C’est l’histoire d’un emballage de préservatif. Un père le trouve dans la chambre de sa fille, lui demande le nom de son amant, et fonce démolir celui qu’elle désigne : l’idiot du village.

C’est l’histoire d’un mec pas très futé mais doux comme un agneau, qui est occupé à laver sa voiture et qu’un de ses voisins envoie brutalement à l’hôpital.

C’est l’histoire d’un avocat qui élève seul son fils lycéen et sa fille qui entre en sixième, avec l’aide d’une fille au pair.

C’est l’histoire d’un prof de collège qui sort avec une fille au pair, mais n’arrive pas à la garder.

C’est l’histoire d’une gamine vive et intelligente, que tout le monde surnomme « Skunk » (putois), qui a vu un voisin en passer un autre à tabac et sa baby-sitter jeter son prof d’anglais, et qui se demande si la vie est toujours comme ça.

C’est l’histoire d’une gamine vive et retorse qui a décidé que le collège serait l’endroit où devenir riche en rackettant ses camarades — avec sa sœur aînée pour faire les gros bras au besoin.

C’est l’histoire d’une mère couveuse traumatisée par l’agression subie par son fils.

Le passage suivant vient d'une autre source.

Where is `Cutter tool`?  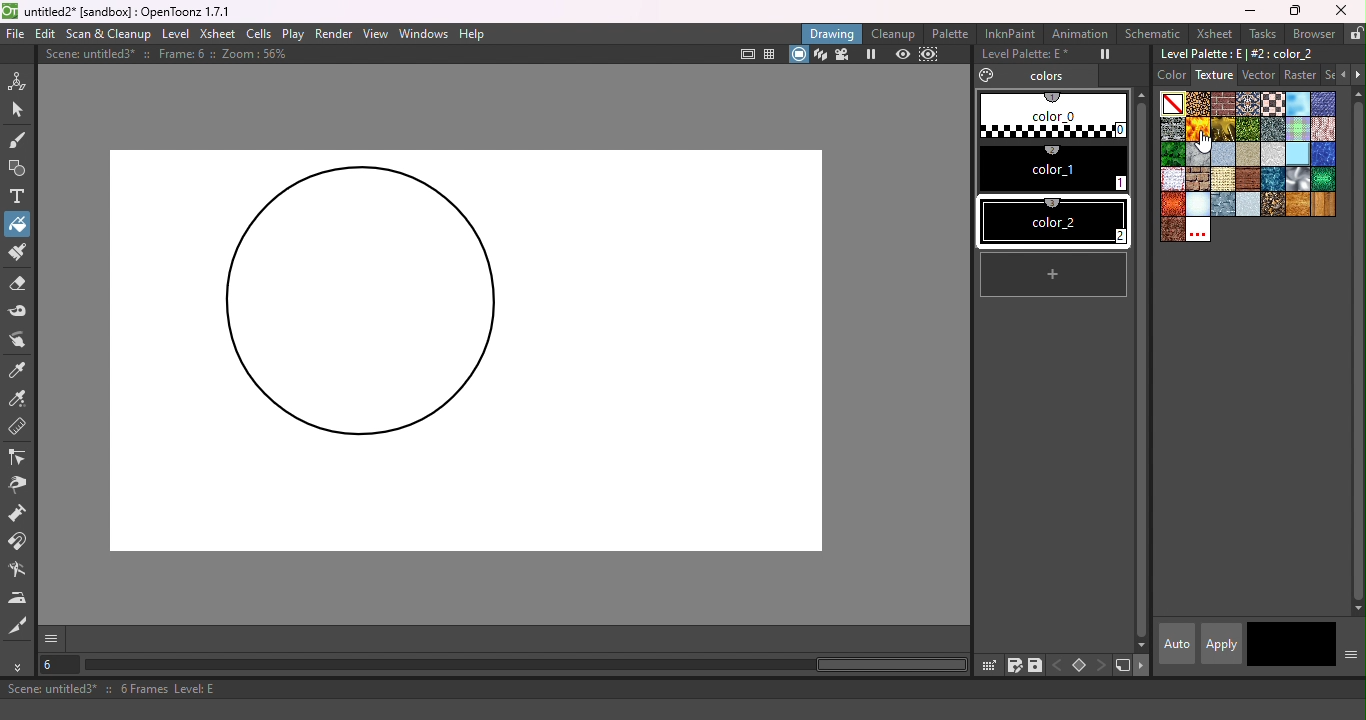
Cutter tool is located at coordinates (18, 627).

C’est l’histoire d’un quartier où tout le monde est cassé ou en passe de l’être, des premières amours d’adolescents ou de quadragénaires, d’accusations mensongères ou réelles, de vies et de morts.

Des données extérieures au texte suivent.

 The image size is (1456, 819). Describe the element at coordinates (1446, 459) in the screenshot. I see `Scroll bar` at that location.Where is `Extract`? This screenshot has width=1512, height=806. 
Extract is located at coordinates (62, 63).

Et c’est un peu l’histoire d’un effet papillon, puisque c’est avant tout, quand même, l’histoire d’un emballage de préservatif…

Alors voilà, Broken, c’est tout ça. Un film en morceaux sur des gens en morceaux, qui raconte son histoire par petites touches, plus ou moins chronologiques, à la manière d’un tableau pointilliste. Une photo sobre, des décors sans fard, des acteurs d’une sobriété réaliste irréprochable. Et de la symbolique aussi, du genre que les religieux chrétiens ne vont peut-être pas aimer (entre les ados qui s’envoient en l’air et l’église qui remplace la barque de Charon…), et de la plongée dans la triste vie des gens ordinaires pris dans un engrenage pas courant.

C’est pas évident à raconter, mais c’est pas grave : c’est émouvant, amusant, déprimant, joyeux, triste, attachant, révoltant, beau, et émouvant aussi.